• Required work: With pictures omitted, transcribe exactly the lines from the one containing "Viewport: 663px width, 590px height." to the end of the records below.

Records for this task: Begin

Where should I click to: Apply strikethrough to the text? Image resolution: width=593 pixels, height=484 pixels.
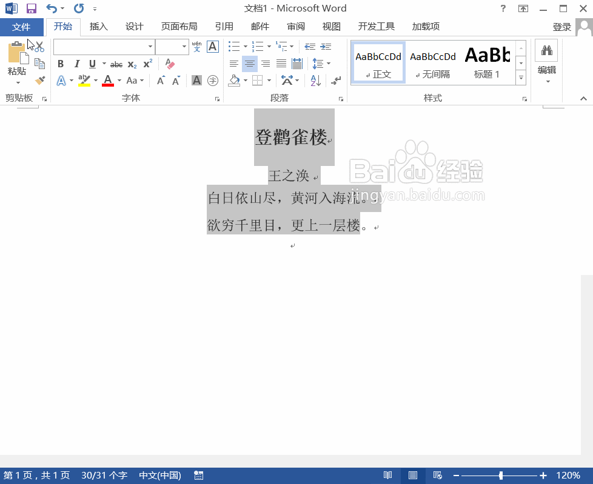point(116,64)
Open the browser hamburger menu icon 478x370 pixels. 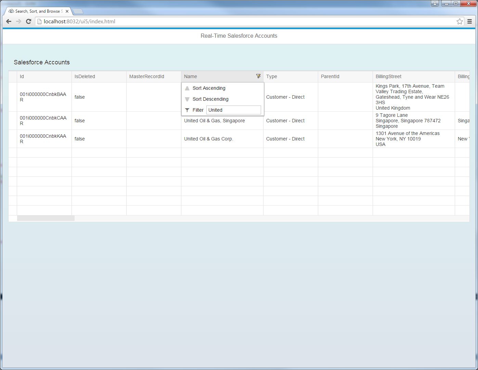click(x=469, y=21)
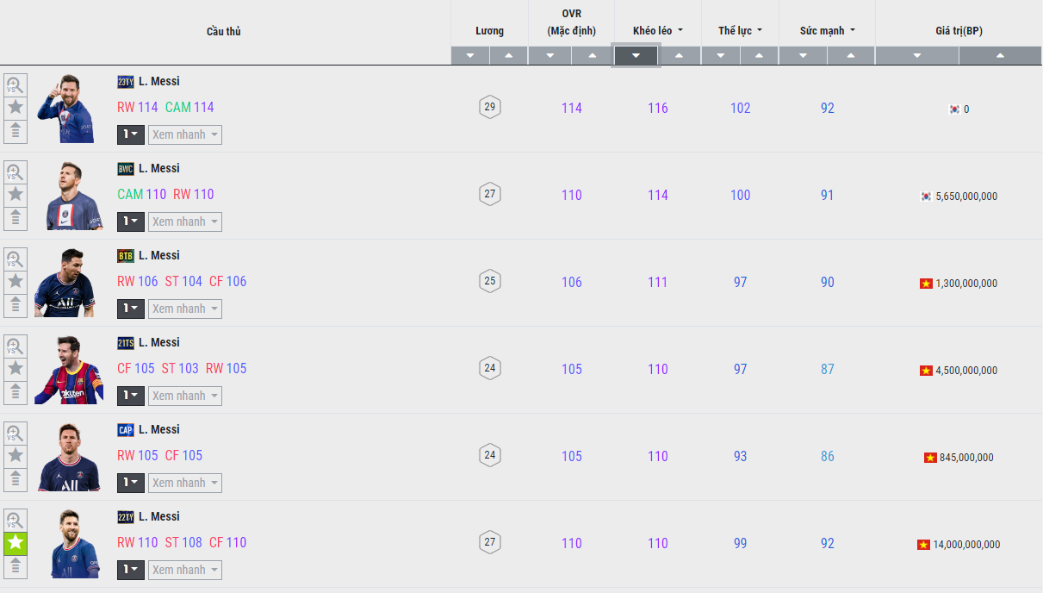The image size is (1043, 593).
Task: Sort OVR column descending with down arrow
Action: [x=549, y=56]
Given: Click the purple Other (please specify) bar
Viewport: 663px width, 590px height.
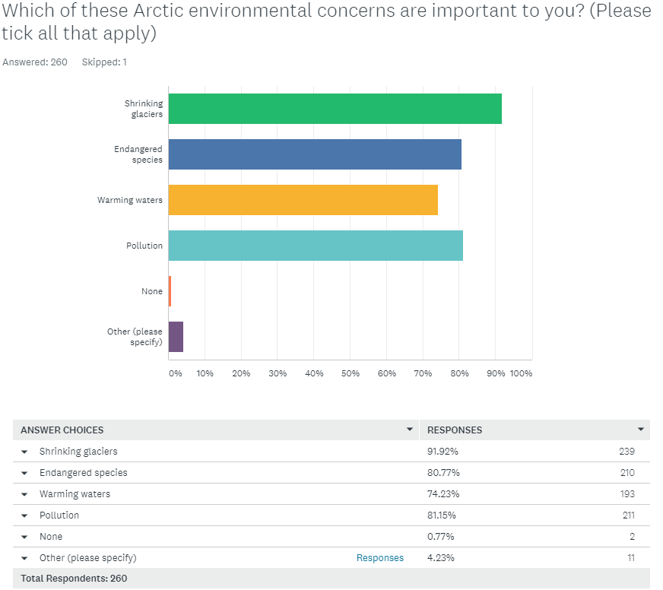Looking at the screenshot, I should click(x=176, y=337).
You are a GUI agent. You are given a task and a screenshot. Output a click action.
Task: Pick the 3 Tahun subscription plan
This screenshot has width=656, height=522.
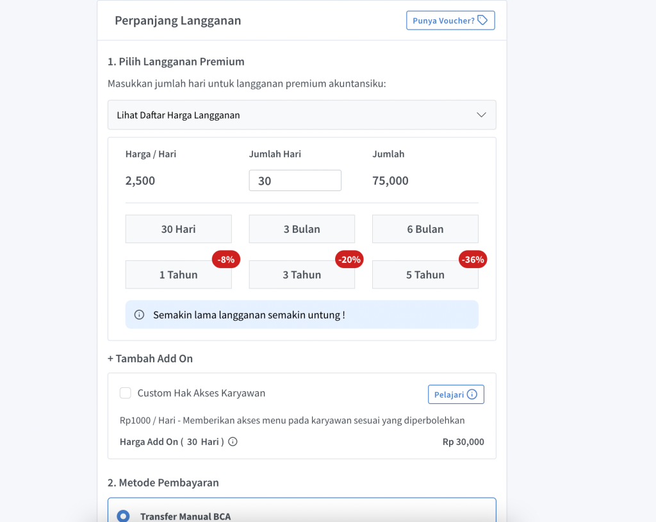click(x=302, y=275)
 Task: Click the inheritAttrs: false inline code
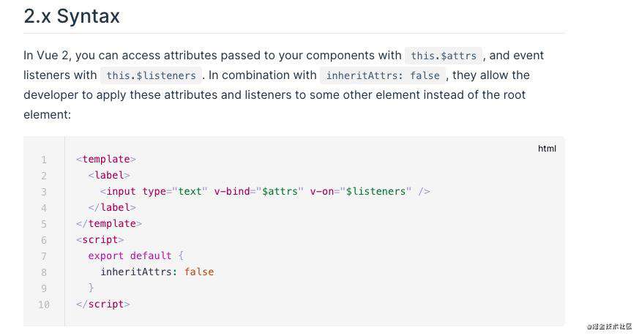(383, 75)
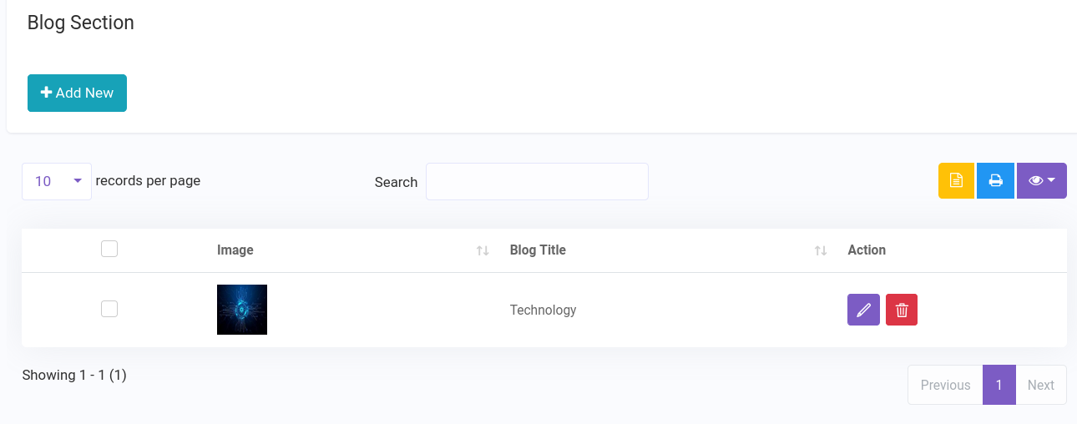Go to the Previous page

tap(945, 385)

Records for this task: End

• Answer:
Viewport: 663px width, 590px height.
Looking at the screenshot, I should click(x=176, y=337).
You are a GUI agent. You are given a task and a screenshot. Output a click action.
Task: Pick the 3 Tahun subscription plan
This screenshot has width=656, height=522.
click(x=302, y=275)
 Task: Click the inheritAttrs: false inline code
(383, 75)
Go to the Previous page

tap(945, 385)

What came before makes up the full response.